Dopo aver bevuto il suo thè, si diresse con attenzione fuori dalla grande camera, indossando la giacca lunga e blu scuro, per raggiungere la sala da pranzo, dove lo stavano aspettando tutti. Calorosamente salutato con un piccolo inchino, sorrise ai presenti, la sua servitù, e si accomodò a tavola per consumare la colazione preparata impeccabilmente dal suo Maggiordomo.

“Ha dormito bene, signorino?”, la vocina timida della cameriera, Lizzie, mentre sistemava i grossi occhiali rotondi sul piccolo nasino, accompagnando lo sguardo con un enorme sorriso. Il Conte sorrise cordiale, annuendo con un debole cenno del capo e ricevette in risposta un altro sorriso da Mikey e Raymond, altri due membri della servitù. Potevano sembrare pochi, per una magione molto grande e che si rispetti, deve almeno ospitare una somma un po’ più alta di tre semplici addetti alla servitù, più un maggiordomo. Ma erano stati accuratamente scelti per svolgere un ruolo più importante, tanto nascosto da sembrare assurdo.

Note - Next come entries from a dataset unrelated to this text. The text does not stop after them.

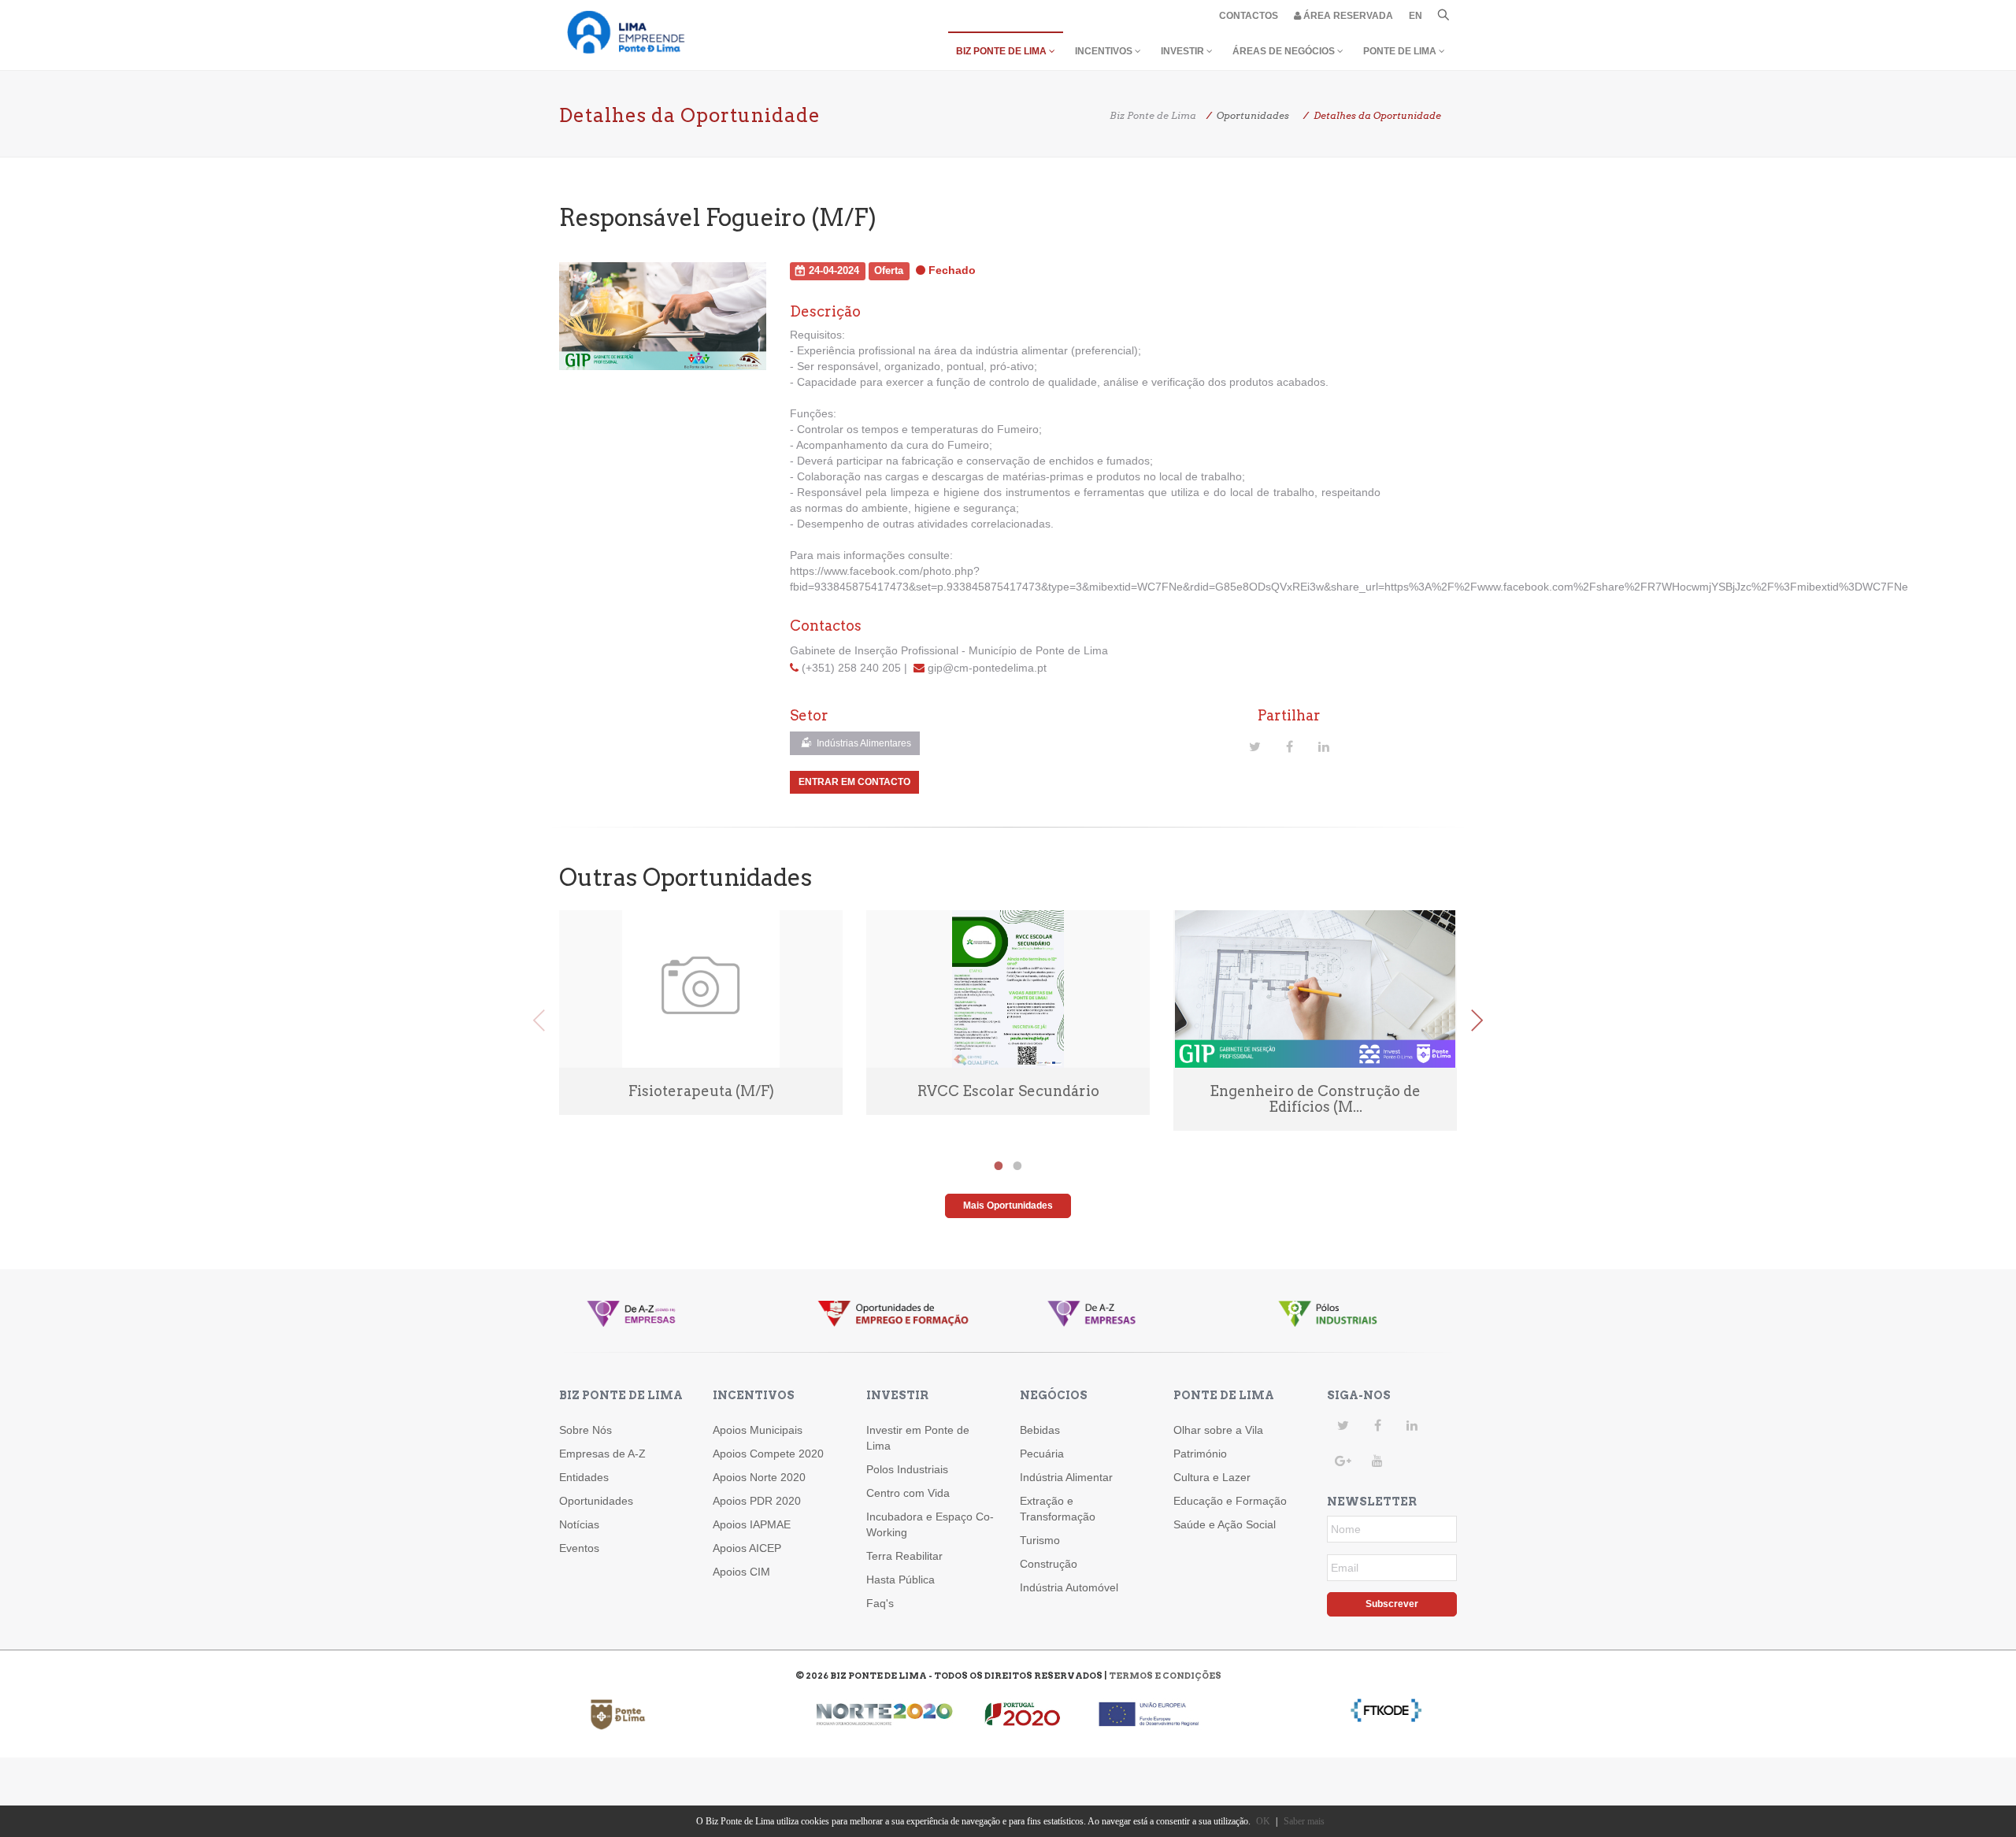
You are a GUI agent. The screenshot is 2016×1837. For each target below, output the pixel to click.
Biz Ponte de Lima (1002, 51)
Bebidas (1040, 1430)
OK (1263, 1821)
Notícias (579, 1524)
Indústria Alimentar (1066, 1477)
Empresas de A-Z (602, 1453)
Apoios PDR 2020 (757, 1500)
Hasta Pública (900, 1579)
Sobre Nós (585, 1430)
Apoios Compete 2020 (768, 1453)
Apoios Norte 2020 (759, 1477)
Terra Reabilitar (904, 1556)
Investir (1183, 51)
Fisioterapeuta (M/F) (701, 1091)
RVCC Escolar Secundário (1008, 1091)
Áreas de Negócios (1284, 51)
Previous (539, 1020)
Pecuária (1042, 1453)
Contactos (1248, 15)
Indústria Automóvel (1069, 1587)
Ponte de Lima (1401, 51)
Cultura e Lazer (1212, 1477)
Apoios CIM (741, 1571)
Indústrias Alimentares (862, 743)
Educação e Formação (1230, 1500)
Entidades (584, 1477)
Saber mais (1304, 1821)
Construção (1048, 1563)
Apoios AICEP (747, 1548)
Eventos (579, 1548)
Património (1200, 1453)
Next (1476, 1020)
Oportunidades (596, 1500)
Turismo (1040, 1540)
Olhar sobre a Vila (1218, 1430)
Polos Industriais (907, 1469)
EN (1415, 15)
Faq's (880, 1603)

Frank, una volta accomodatosi a tavola, iniziò a consumare il suo pasto con tutta tranquillità, lasciato solo per far si che la giornata cominciasse per tutti. Ognuno doveva sbrigare un suo lavoro: Mikey era addetto al giardino, Lizzie alle camere e alla pulizia generale della casa, Raymond era lo chef. Ma nessuno dei tre era bravo nei… loro normali lavori quotidiani. Per qualche oscuro motivo, combinavano guai che solo il Maggiordomo riusciva a risolvere prima che il Conte ne fosse al corrente. Era consapevole del fatto che non erano molto capaci in quello che gli era chiesto di fare nella magione, non scendeva mai nei dettagli più sconcertanti. Ed era un altro dei lavori del Maggiordomo: non dare preoccupazioni inutili al padrone. Lui doveva essere certo di una cosa, che la servitù compiesse alla perfezione ciò che gli era chiesto di fare per la magione. Un ordine, che doveva essere necessariamente eseguito. E così era per tutti gli ordini.

Il Maggiordomo quella mattina, dopo aver svegliato il Conte, aveva il compito di preparare l’accoglienza per l’imprenditore in arrivo: impartiti i primi ordini alla servitù, si occupò delle decorazioni in casa, la pulizia dell’argenteria, la scelta della tovaglia e delle stoviglie e successivamente del pranzo. Non poteva però svolgere il tutto in assoluta tranquillità.

“Jerāru***!”, lo chiamò Lizzie dal fondo del corridoio, esattamente da dentro la lavanderia, con fare allarmato. Si sentì uno sbuffo che riempì la cucina, tanto che dovette lasciare il coltello sul tagliere della carne e uscire dalla cucina per raggiungere la ragazza. Quello che si trovò davanti avrebbe dovuto farlo infuriare all’istante: Lizzie a terra, fra la schiuma di sapone che straripava dalla lavatrice, mentre cercava di leggere la confezione di detersivo senza i suoi occhiali.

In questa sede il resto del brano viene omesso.